» Task requirements
The stretch wanted below opens at the line containing "Where should I click to: Click" and closes at the line containing "Given: Select Turn". Please return it exactly, with no other lines.
>>>>>
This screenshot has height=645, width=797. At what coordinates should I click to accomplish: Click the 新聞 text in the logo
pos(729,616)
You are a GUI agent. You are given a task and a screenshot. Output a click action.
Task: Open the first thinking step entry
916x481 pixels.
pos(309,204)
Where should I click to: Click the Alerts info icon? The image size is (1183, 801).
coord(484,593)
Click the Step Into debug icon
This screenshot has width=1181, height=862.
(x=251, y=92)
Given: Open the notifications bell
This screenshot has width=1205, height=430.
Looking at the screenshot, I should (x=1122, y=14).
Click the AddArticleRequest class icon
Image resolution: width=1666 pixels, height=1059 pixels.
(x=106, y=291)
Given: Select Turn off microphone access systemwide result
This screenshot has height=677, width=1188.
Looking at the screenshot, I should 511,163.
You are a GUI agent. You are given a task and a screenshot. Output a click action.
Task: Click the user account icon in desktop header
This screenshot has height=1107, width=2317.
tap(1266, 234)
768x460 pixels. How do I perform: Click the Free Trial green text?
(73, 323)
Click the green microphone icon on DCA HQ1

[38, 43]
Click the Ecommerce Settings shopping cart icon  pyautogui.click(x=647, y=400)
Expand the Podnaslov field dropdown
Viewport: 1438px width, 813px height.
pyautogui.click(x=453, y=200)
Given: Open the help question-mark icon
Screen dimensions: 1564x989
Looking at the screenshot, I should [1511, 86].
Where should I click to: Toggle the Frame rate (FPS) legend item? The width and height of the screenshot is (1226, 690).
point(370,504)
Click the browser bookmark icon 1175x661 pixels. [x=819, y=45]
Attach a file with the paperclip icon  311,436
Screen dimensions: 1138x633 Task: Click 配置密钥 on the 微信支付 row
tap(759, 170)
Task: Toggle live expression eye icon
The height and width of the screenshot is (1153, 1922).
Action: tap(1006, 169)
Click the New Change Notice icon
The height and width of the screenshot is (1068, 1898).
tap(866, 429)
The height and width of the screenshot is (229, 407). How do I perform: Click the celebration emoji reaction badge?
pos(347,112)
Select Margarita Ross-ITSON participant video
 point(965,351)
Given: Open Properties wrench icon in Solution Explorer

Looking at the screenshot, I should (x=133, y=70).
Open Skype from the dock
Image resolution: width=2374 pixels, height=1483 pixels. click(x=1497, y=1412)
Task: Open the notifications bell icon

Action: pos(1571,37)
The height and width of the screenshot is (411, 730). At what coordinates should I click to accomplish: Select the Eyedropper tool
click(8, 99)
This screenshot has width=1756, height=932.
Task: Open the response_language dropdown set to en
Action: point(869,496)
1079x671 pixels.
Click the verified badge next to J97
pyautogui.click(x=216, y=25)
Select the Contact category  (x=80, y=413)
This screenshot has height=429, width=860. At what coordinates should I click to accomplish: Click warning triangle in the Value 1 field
<<<<<
» Exercise solution
Where should I click to: Click the Alerts info icon? The image size is (1183, 801).
coord(484,593)
Click the Step Into debug icon
This screenshot has width=1181, height=862.
(x=251, y=92)
Given: Open the notifications bell
This screenshot has width=1205, height=430.
Looking at the screenshot, I should (x=1122, y=14).
Click the AddArticleRequest class icon
Image resolution: width=1666 pixels, height=1059 pixels.
(x=106, y=291)
Given: Select Turn off microphone access systemwide result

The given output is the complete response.